* _ENTRIES_:
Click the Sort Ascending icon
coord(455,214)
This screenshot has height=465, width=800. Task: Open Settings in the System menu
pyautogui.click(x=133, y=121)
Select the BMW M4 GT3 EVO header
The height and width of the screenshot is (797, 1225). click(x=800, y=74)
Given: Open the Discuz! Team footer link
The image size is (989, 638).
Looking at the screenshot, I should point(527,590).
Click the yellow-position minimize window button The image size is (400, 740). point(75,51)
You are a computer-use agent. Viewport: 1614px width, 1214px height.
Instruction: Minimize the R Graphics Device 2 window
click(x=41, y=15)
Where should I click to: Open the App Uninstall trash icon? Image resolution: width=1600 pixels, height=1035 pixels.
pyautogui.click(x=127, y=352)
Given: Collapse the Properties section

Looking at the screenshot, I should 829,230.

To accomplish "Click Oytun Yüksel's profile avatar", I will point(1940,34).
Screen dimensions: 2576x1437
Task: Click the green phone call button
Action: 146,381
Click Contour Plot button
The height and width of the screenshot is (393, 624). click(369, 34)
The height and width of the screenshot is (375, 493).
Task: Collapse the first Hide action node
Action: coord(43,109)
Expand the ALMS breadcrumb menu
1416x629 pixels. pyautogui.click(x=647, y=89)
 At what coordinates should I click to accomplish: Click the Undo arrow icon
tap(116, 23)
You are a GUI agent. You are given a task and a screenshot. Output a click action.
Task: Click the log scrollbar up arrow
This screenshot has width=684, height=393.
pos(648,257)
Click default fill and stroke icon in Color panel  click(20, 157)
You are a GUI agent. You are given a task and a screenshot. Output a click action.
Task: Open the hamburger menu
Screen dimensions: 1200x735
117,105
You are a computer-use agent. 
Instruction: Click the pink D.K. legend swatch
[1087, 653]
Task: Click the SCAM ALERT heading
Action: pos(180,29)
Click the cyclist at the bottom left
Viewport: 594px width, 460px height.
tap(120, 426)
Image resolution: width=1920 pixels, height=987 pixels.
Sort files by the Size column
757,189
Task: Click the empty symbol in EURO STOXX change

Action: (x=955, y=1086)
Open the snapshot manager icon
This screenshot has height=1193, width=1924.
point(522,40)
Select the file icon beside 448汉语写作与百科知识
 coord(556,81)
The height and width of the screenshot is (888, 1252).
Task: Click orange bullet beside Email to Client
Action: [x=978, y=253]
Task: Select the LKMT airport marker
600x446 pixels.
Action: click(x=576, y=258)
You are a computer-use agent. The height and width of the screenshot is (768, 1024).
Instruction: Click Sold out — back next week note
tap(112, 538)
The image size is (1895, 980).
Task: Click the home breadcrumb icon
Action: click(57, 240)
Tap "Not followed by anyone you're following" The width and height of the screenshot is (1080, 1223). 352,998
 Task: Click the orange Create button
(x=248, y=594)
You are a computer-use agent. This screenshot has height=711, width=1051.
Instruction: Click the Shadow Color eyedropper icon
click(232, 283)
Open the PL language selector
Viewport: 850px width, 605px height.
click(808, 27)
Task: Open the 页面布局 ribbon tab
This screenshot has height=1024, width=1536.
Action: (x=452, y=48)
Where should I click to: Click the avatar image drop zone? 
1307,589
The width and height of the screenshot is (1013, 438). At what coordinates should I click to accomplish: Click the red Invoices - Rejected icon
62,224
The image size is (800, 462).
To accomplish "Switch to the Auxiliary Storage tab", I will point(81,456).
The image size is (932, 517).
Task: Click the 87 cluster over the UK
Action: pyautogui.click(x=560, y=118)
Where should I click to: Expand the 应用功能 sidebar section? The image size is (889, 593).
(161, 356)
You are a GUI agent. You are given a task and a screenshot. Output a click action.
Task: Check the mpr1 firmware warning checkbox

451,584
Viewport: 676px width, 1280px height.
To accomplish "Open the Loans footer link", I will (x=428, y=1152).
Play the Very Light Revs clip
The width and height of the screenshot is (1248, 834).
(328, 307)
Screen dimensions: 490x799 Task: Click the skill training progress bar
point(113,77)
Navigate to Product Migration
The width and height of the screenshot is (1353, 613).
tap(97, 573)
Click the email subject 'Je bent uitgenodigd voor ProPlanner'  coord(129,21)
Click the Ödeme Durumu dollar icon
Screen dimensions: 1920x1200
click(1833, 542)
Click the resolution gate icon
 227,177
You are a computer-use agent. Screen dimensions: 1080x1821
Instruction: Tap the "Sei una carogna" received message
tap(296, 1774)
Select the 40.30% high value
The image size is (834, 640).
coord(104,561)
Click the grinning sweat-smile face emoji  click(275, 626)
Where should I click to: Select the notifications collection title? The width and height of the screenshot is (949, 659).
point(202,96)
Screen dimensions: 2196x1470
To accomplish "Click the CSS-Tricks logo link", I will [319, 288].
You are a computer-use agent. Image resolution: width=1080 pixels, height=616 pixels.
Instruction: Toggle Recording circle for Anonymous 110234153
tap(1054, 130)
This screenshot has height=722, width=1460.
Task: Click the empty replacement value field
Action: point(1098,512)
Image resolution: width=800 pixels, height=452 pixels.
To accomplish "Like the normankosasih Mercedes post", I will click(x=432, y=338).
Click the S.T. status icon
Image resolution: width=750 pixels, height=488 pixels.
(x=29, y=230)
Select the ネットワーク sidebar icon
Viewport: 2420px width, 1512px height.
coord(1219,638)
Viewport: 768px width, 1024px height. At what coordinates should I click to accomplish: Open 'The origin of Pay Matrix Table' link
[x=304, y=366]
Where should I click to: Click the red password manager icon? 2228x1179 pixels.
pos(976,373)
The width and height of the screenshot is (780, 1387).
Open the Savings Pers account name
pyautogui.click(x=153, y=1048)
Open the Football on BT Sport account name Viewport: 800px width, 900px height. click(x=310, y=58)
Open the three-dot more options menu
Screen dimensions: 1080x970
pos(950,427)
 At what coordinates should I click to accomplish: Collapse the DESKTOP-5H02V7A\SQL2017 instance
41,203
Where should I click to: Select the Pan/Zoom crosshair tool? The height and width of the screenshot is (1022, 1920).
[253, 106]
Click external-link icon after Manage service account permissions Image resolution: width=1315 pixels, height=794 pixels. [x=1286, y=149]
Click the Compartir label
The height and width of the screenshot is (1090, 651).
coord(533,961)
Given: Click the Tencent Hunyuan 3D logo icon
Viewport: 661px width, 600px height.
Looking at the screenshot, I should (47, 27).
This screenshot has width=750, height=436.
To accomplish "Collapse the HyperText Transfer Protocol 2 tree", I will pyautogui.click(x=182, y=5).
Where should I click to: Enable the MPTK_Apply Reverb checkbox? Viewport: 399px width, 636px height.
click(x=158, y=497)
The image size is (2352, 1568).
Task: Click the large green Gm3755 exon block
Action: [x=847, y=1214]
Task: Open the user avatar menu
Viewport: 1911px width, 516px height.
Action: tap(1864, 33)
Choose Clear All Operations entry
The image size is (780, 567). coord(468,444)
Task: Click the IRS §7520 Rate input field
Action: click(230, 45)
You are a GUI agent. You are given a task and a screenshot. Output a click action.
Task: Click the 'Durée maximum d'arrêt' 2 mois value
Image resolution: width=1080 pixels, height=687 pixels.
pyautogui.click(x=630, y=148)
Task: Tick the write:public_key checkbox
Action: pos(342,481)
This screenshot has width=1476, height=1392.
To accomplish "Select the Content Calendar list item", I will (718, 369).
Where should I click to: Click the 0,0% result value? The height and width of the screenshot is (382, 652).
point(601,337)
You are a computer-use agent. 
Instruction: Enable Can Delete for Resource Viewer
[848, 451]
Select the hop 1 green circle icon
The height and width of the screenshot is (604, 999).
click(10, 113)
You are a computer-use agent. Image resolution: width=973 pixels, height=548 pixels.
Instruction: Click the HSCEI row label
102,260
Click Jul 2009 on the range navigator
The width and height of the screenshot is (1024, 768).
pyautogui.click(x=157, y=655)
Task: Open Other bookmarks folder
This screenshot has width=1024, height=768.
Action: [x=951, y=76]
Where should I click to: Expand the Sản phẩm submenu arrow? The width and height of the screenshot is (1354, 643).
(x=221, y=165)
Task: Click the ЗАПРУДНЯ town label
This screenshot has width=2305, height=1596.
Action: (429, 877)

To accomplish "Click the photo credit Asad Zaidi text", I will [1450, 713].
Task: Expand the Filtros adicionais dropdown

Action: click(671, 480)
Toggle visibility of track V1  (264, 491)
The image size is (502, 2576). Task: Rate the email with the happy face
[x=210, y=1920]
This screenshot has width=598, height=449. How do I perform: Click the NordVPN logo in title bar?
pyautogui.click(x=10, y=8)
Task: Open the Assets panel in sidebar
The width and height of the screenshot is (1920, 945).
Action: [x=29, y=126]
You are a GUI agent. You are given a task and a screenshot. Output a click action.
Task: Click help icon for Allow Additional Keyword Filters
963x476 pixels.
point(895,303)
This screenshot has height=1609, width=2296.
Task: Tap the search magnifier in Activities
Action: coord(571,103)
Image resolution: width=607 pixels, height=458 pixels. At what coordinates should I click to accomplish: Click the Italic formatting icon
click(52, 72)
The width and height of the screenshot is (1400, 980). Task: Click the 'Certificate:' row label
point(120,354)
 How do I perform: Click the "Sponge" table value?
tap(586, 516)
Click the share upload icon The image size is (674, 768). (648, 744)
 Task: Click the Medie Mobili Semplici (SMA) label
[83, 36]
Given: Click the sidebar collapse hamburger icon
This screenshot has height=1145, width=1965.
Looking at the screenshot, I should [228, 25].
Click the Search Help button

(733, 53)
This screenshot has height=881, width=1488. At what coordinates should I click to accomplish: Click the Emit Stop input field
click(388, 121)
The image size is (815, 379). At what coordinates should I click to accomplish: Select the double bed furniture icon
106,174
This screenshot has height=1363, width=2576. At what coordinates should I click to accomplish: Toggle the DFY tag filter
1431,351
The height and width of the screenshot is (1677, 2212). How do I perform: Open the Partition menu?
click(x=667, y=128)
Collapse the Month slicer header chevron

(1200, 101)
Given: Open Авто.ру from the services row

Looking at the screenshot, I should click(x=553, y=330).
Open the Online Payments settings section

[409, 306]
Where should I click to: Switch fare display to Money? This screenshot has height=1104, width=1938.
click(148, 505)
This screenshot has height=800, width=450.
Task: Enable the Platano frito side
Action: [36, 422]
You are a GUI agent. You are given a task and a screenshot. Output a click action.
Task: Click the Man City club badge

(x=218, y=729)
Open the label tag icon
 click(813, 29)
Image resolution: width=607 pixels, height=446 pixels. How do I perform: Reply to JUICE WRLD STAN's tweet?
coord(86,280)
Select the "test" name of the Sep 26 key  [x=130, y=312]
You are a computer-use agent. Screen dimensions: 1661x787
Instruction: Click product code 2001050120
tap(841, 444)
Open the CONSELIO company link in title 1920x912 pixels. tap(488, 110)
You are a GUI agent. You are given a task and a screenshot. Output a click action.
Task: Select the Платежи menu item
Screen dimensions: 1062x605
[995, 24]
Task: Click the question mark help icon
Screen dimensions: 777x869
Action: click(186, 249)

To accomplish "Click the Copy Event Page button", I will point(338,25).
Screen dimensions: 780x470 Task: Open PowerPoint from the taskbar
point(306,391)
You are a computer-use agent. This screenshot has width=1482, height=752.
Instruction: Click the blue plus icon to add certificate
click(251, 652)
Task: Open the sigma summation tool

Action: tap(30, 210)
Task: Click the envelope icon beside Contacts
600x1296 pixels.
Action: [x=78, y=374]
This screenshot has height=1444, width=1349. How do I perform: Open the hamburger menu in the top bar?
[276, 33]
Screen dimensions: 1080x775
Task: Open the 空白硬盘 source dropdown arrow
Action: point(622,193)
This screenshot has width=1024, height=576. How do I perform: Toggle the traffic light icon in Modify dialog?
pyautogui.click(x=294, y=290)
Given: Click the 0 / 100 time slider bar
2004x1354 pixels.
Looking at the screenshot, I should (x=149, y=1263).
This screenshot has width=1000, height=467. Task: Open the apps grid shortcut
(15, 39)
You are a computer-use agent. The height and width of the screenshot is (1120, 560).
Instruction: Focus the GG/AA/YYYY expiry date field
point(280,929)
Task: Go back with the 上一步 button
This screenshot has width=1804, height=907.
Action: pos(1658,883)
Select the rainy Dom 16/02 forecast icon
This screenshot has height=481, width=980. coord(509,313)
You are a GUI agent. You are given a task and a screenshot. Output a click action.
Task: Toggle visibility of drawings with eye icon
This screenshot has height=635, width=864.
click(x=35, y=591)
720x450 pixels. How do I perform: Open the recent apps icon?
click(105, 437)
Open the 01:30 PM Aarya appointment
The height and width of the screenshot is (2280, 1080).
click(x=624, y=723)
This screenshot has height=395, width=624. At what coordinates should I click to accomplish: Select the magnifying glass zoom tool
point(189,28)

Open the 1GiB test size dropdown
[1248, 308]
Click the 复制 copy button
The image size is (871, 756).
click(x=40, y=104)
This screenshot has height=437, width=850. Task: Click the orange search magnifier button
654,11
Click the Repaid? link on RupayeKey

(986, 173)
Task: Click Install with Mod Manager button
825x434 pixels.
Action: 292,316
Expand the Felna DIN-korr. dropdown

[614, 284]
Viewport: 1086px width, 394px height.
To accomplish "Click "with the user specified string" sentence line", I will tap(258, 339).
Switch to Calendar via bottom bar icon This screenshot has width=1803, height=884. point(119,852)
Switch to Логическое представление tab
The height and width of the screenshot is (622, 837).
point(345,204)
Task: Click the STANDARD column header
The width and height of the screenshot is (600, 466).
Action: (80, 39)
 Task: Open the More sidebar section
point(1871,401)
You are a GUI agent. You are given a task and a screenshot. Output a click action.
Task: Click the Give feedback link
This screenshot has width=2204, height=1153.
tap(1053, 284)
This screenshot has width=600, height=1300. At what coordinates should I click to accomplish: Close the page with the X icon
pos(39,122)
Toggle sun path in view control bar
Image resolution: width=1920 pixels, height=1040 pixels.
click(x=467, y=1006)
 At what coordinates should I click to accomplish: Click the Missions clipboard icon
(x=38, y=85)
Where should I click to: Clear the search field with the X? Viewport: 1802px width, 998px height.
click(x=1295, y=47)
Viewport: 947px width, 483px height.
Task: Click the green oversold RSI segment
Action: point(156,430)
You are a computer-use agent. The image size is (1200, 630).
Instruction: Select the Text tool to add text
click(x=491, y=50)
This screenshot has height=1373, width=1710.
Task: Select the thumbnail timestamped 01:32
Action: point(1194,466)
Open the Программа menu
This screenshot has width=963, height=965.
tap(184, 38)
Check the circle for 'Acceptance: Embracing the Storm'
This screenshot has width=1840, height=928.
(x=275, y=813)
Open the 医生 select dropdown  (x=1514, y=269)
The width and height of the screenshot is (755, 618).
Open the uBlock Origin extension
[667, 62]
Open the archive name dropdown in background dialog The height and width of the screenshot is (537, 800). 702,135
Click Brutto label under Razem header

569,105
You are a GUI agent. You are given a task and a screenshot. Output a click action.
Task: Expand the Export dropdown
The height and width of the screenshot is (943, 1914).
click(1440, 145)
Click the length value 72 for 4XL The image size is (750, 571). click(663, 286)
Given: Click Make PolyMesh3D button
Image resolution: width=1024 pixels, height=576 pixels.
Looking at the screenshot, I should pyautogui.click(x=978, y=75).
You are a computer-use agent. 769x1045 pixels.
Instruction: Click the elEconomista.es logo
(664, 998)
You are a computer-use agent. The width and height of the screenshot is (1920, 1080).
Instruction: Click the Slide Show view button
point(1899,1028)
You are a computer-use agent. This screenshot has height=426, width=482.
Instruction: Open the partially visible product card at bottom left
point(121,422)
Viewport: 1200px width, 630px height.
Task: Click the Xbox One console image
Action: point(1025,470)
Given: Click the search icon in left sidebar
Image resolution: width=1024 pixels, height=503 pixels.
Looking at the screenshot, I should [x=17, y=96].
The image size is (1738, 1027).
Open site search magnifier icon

* _WHAT YOU WILL DO_:
Please select every line of the data above that holds the word "Switch" and copy each one out.

* _TASK RESPONSE_:
To accomplish "Switch to the Auxiliary Storage tab", I will point(81,456).
Where should I click to: Switch fare display to Money? This screenshot has height=1104, width=1938.
Switch to Calendar via bottom bar icon This screenshot has width=1803, height=884. point(119,852)
Switch to Логическое представление tab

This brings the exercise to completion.